L’ombre menaçante d’une possible grève de Postes Canada en 2025 plane sur des milliers de petites entreprises à travers le pays, dont beaucoup se remettent encore des perturbations liées à la pandémie et luttent contre une inflation persistante. Alors que les négociations entre la société d’État et le Syndicat des travailleurs et travailleuses des postes montrent déjà des signes de tension, les entrepreneurs qui dépendent du service postal pour leur gagne-pain élaborent déjà des plans d’urgence.
“La dernière perturbation postale a failli nous couler,” explique Mira Patel, propriétaire de HandCrafted Haven, une boutique en ligne de cadeaux artisanaux basée à Winnipeg. “Nous avons perdu 40% de nos revenus des Fêtes en 2018, et cette fois-ci, avec des marges bénéficiaires déjà très minces en raison de l’inflation, nous pourrions ne pas survivre à une autre interruption prolongée du service.”
La convention collective actuelle expire en janvier 2025, mais les experts en relations de travail suggèrent que les discussions préliminaires ont révélé des écarts importants entre les demandes des travailleurs et les positions de la direction. Les principaux points de friction comprennent des augmentations de salaire qui suivent l’inflation, des améliorations de la sécurité au travail, et le controversé système de rémunération à deux vitesses mis en place dans les accords précédents.
Selon les données de la Fédération canadienne de l’entreprise indépendante, environ 67% des petites entreprises de commerce électronique s’appuient sur Postes Canada comme partenaire principal d’expédition, citant son réseau national complet et ses tarifs relativement abordables pour les colis domestiques. Pour de nombreuses entreprises rurales, la société d’État représente la seule option viable d’expédition.
“Les effets d’entraînement potentiels sur notre économie ne peuvent être sous-estimés,” note Dr. Elaine Caruthers, professeure d’économie du travail à l’Université de Toronto. “Les petites entreprises emploient collectivement des millions de Canadiens, et beaucoup fonctionnent avec des flux de trésorerie si serrés qu’une interruption de service de seulement deux semaines pourrait déclencher une cascade de fermetures et de licenciements.”
Certains détaillants plus importants ont déjà commencé à explorer des alternatives. Les grandes plateformes de commerce électronique développent des partenariats avec des transporteurs privés comme UPS, FedEx et Purolator, tandis que les services de livraison régionaux signalent une augmentation des demandes de renseignements de la part d’entreprises cherchant des options de secours. Cependant, ces alternatives sont généralement beaucoup plus coûteuses et ne desservent pas nécessairement toutes les régions canadiennes.
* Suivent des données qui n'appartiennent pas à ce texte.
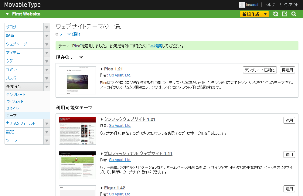303x196 pixels.
Task: Follow the テーマを探す link
Action: (70, 34)
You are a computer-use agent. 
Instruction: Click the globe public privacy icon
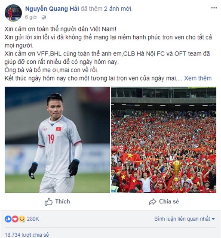pos(44,17)
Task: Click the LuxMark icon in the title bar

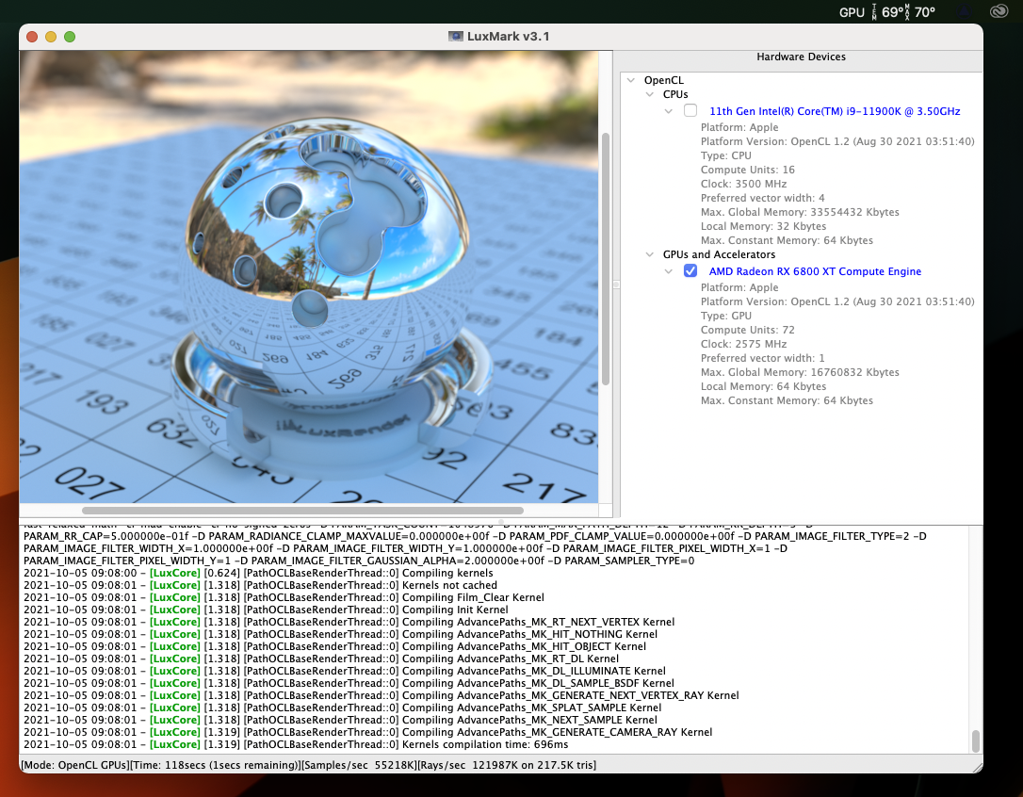Action: click(x=456, y=37)
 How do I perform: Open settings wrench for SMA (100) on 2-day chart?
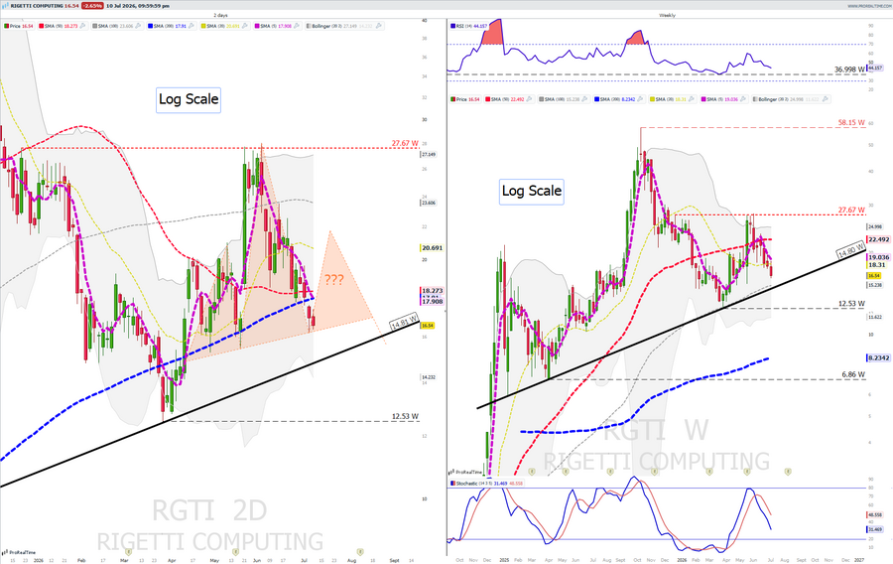tap(138, 26)
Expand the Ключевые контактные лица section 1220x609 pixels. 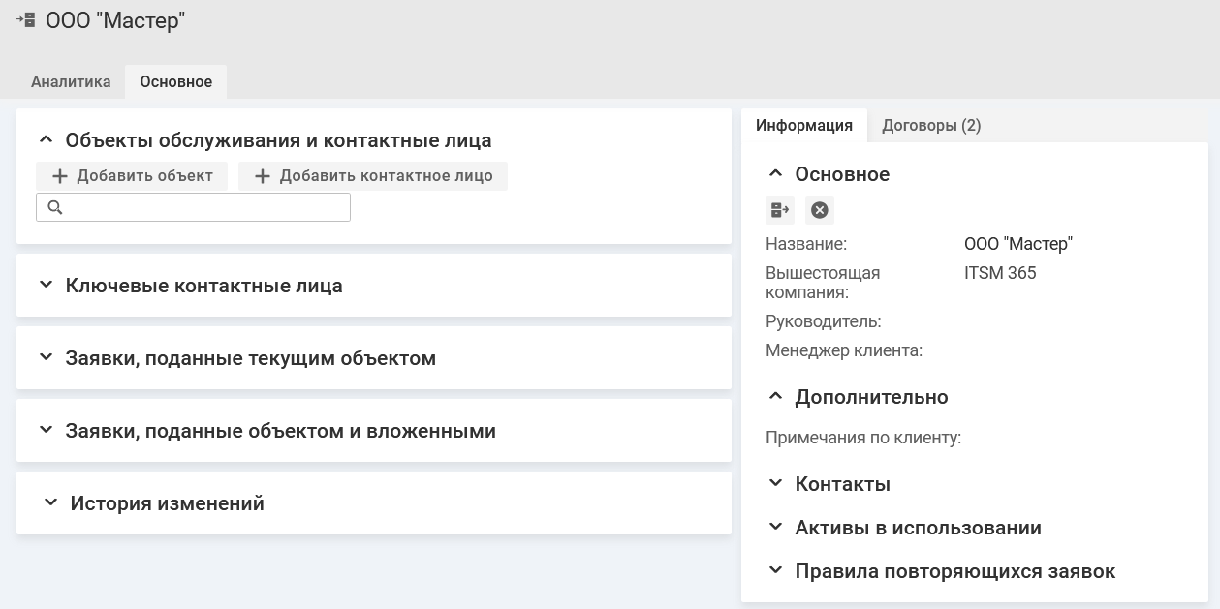[45, 286]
Le gouvernement fédéral est resté discret sur les stratégies d’intervention potentielles, bien que les précédents historiques suggèrent qu’une législation pourrait être employée pour forcer les employés des postes à retourner au travail si une grève se prolongeait au-delà de quelques semaines. De telles mesures restent profondément controversées et pourraient potentiellement faire face à des contestations judiciaires.
Pour les consommateurs, l’incertitude ajoute une autre couche de complexité aux décisions d’achat. Un récent sondage indique que 58% des Canadiens retarderaient les achats non essentiels en ligne si une grève postale semblait imminente, créant potentiellement un ralentissement des ventes au détail avant même toute interruption réelle du service.
Les groupes de défense des petites entreprises exhortent les deux parties à privilégier une résolution rapide. “Nous avons besoin de négociations de bonne foi qui reconnaissent à la fois les droits essentiels des travailleurs et la nature critique des services postaux pour notre économie,” déclare Tamara Mitchell, porte-parole de la Coalition canadienne des petites entreprises.
Certains entrepreneurs prennent les choses en main. À Vancouver, une coopérative de détaillants indépendants a commencé à explorer un réseau de livraison locale partagé qui fonctionnerait indépendamment des perturbations du service postal. Des initiatives similaires émergent dans d’autres centres urbains à travers le Canada.
Alors que les négociations se poursuivent dans les mois à venir, la question demeure : Postes Canada et son syndicat pourront-ils trouver un terrain d’entente avant que la confiance des entreprises ne s’érode davantage, ou assisterons-nous à une autre confrontation perturbatrice qui forcera les petites entreprises à s’adapter ou à périr dans un contexte économique déjà difficile?